→ WRITTEN EXERCISE 1
Copy out the rows from the one containing "Shop Now (68, 67)" through the one containing "draft county platform (188, 182)", both included.
── PASSAGE GIVEN
The second main topic to discuss here is the overall influences of the minor elements of the defense format on student perceptions. These minor elements of the defense formats are elements that I identified in previous work [22] as differences that have only limited impacts on the overall timeline of the defense. Some of these could be considered just cosmetic differences in the look and feel of the defense. The first element is related to the level of input a student has from the committee on the thesis before the defense. Receiving committee feedback before the defense improves the student’s perceptions. Similarly, knowing the recommendations before the defense improves the student’s perceptions, as these two dimensions take away uncertainties about the defense and the opinions of the committee. In the open-ended questions, respondents indicated in a few cases misbehavior of committee members. These difficulties have been addressed previously in the literature as well [9]. Moreover, one respondent also reported a male committee member displaying negative behavior against feminist scholarship, which has also been reported in the literature previously [10,12]. Misbehavior and unprofessionalism on the side of the committee members is not something that can be avoided by having a certain defense format, but requires careful selection of committee members within collegial networks.
Committee composition has no impact on students’ perceptions, except that having a committee member internal to the department resulted in a slightly lower overall value. Student perceptions were not correlated with who asked the questions during the defense: all the committee members, some committee members, or any combination in which the audience was also allowed to ask questions resulted in similar perceptions.
A second less important element of the doctoral defense format is the presence or lack thereof of the supervisor. Having a supervisor present during the defense (as a committee member or as a member of the audience) has a positive impact on the perception of the student. This observation is in line with what Watts [2] called the psychological and practical elements of support the presence of the supervisor can bring. This observation is also in line with what Jacobs [35] mentioned: “Knowing that you’ve got at least one person in the room who truly does ‘have your back’ is huge.” I, however, assume here that this statement may only be true when the relation between the candidate and supervisor is based on support, trust, and mutual respect. A third minor element of the doctoral defense is whether the defense includes a presentation or not. Having a presentation as part of the defense format seems to have a positive impact on the student’s perceptions, but significant correlations could not be found. My hypothesis here is that students feel less like they are “preparing in the dark” [2] when they are preparing the actual presentation that they will give, and when the questions will potentially be centered around the information in the presentation. However, statistical support is lacking at the moment, and a possible explanation for this lack of statistical proof may be that a presentation can be used in various ways, which each have various impacts on the student. A presentation at the beginning of the defense for friends and family may be perceived differently from a presentation which forms the core of the discussions. A fourth minor element is how the committee members participated in the defense: virtually or in person. Overall, there seems to have been no correlation between virtual or in-person defense and student perceptions.
────
── RAW RECORDS
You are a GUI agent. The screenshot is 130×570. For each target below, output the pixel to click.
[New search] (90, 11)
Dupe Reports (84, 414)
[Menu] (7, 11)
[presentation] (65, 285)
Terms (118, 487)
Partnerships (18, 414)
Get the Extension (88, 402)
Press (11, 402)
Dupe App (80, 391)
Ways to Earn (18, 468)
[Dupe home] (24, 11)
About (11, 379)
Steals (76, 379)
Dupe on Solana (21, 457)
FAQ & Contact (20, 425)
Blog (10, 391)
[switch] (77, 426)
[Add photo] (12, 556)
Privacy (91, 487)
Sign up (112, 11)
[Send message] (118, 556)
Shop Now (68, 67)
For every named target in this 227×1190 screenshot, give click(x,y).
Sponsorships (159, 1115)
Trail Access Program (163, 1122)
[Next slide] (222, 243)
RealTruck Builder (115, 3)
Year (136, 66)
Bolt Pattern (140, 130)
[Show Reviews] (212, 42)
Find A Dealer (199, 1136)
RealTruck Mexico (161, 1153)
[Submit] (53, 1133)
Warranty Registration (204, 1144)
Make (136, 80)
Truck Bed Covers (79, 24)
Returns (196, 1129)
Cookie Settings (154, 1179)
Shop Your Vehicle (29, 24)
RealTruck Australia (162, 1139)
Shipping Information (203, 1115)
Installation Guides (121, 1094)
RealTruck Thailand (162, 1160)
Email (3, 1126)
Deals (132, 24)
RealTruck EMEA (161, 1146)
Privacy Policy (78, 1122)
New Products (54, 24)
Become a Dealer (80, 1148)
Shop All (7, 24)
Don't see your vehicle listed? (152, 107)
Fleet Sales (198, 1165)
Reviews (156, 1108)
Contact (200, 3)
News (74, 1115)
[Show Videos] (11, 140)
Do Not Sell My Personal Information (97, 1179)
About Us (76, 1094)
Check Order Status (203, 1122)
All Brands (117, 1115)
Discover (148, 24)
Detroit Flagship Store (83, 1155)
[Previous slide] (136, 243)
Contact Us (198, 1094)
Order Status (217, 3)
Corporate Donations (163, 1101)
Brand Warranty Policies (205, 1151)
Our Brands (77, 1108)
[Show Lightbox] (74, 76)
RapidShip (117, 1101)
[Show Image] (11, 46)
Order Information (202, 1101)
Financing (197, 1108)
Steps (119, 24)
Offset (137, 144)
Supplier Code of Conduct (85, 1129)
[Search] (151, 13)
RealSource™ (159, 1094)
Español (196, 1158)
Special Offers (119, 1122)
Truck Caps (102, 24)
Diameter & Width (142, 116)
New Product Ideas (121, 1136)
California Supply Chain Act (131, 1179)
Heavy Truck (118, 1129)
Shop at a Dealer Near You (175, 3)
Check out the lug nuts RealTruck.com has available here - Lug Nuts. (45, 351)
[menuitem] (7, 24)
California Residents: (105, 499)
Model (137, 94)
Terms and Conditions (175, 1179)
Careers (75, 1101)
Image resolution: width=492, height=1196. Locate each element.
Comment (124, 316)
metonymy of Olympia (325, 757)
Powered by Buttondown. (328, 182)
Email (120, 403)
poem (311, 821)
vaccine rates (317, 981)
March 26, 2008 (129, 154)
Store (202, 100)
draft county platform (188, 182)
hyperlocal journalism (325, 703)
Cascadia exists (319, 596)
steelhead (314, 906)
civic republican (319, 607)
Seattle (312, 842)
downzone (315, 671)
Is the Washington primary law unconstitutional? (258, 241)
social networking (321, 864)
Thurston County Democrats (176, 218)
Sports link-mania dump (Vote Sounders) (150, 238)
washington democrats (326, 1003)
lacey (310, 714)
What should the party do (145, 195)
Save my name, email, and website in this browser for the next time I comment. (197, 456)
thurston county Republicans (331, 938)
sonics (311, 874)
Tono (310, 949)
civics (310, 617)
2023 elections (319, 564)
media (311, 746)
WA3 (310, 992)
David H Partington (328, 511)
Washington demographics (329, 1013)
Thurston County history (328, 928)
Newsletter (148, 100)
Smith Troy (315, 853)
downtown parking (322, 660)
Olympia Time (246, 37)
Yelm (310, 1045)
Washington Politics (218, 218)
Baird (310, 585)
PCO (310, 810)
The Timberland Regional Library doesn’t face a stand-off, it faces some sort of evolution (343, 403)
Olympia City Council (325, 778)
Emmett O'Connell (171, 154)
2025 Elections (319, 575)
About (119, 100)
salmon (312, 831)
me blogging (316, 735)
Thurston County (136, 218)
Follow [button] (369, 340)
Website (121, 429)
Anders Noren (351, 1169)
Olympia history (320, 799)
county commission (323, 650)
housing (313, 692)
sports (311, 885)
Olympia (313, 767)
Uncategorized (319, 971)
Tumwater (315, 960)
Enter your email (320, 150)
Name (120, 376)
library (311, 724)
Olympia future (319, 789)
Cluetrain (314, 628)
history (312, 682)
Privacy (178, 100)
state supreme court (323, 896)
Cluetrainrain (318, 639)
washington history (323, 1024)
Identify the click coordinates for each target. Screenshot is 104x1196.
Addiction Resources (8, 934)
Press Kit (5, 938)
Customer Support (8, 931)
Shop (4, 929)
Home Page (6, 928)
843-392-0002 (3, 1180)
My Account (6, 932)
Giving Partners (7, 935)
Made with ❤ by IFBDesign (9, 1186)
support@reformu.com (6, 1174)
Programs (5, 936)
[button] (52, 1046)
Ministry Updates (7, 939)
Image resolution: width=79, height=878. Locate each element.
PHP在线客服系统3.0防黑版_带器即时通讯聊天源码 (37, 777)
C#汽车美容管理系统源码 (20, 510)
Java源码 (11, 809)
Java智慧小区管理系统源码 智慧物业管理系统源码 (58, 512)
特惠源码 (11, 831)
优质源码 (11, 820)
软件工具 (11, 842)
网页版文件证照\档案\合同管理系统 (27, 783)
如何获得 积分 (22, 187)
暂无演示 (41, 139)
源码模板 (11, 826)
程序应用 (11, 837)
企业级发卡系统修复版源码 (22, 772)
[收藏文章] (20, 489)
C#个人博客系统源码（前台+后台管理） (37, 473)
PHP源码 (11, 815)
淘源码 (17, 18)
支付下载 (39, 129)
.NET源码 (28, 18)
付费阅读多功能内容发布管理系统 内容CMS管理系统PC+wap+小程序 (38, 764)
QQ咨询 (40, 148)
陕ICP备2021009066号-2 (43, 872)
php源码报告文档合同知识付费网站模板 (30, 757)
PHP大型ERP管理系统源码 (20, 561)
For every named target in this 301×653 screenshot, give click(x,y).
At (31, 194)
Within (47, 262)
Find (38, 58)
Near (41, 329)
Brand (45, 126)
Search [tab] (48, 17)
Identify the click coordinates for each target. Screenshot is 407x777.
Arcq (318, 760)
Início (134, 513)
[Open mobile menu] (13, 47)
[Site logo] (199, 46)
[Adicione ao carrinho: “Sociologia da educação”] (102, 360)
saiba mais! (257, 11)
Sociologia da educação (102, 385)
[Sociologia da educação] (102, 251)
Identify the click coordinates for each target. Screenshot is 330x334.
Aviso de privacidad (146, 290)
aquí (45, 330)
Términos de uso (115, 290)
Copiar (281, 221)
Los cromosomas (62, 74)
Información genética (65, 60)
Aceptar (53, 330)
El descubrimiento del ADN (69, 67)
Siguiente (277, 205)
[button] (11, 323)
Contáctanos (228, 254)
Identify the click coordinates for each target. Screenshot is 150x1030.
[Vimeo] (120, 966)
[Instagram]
────
→ WRITTEN EXERCISE 2
Continue the passage on doctoral defense formats from its last sentence.

→ RESPONSE 1
Shop Now (68, 67)
For every named target in this 227×1190 screenshot, give click(x,y).
Sponsorships (159, 1115)
Trail Access Program (163, 1122)
[Next slide] (222, 243)
RealTruck Builder (115, 3)
Year (136, 66)
Bolt Pattern (140, 130)
[Show Reviews] (212, 42)
Find A Dealer (199, 1136)
RealTruck Mexico (161, 1153)
[Submit] (53, 1133)
Warranty Registration (204, 1144)
Make (136, 80)
Truck Bed Covers (79, 24)
Returns (196, 1129)
Cookie Settings (154, 1179)
Shop Your Vehicle (29, 24)
RealTruck Australia (162, 1139)
Shipping Information (203, 1115)
Installation Guides (121, 1094)
RealTruck Thailand (162, 1160)
Email (3, 1126)
Deals (132, 24)
RealTruck EMEA (161, 1146)
Privacy Policy (78, 1122)
New Products (54, 24)
Become a Dealer (80, 1148)
Shop All (7, 24)
Don't see your vehicle listed? (152, 107)
Fleet Sales (198, 1165)
Reviews (156, 1108)
Contact (200, 3)
News (74, 1115)
[Show Videos] (11, 140)
Do Not Sell My Personal Information (97, 1179)
About Us (76, 1094)
Check Order Status (203, 1122)
All Brands (117, 1115)
Discover (148, 24)
Detroit Flagship Store (83, 1155)
[Previous slide] (136, 243)
Contact Us (198, 1094)
Order Status (217, 3)
Corporate Donations (163, 1101)
Brand Warranty Policies (205, 1151)
Our Brands (77, 1108)
[Show Lightbox] (74, 76)
RapidShip (117, 1101)
[Show Image] (11, 46)
Order Information (202, 1101)
Financing (197, 1108)
Steps (119, 24)
Offset (137, 144)
Supplier Code of Conduct (85, 1129)
[Search] (151, 13)
RealSource™ (159, 1094)
Español (196, 1158)
Special Offers (119, 1122)
Truck Caps (102, 24)
Diameter & Width (142, 116)
New Product Ideas (121, 1136)
California Supply Chain Act (131, 1179)
Heavy Truck (118, 1129)
Shop at a Dealer Near You (175, 3)
Check out the lug nuts RealTruck.com has available here - Lug Nuts. (45, 351)
[menuitem] (7, 24)
California Residents: (105, 499)
Model (137, 94)
Terms and Conditions (175, 1179)
Careers (75, 1101)
Image resolution: width=492, height=1196. Locate each element.
Comment (124, 316)
metonymy of Olympia (325, 757)
Powered by Buttondown. (328, 182)
Email (120, 403)
poem (311, 821)
vaccine rates (317, 981)
March 26, 2008 (129, 154)
Store (202, 100)
draft county platform (188, 182)

→ RESPONSE 2
A fifth minor element is related to the dress code during the defense. A more formal dress code seems to positively impact the students’ perceptions. While such an element may be dismissed as only a cosmetic difference, the use of a more formal dress code does seem to correlate with more a positive perception by the student. Similarly, including a laudatio at the end of the defense has a positive impact on the perceptions of students. These festive elements seem to help make the defense a more memorable and positive experience for the student. A seventh and final minor element is whether the defense focused on the research only, or included other elements. When the defense contained elements other than the research, students tended to rate the overall value of the defense higher. However, since the types of additional aspects that can be included in a defense vary, further research is necessary to correlate these different elements with the students’ perceptions.
One overall finding is that the data of this study show that students found the defense a positive experience. This study highlights that the defense should not be abolished, but that we should seek to improve it. We can frame these discussions in the light of internationalization and the need for best practices. The observation that the defense is a valuable experience answers a question about the value of the defense asked by Wellington [3].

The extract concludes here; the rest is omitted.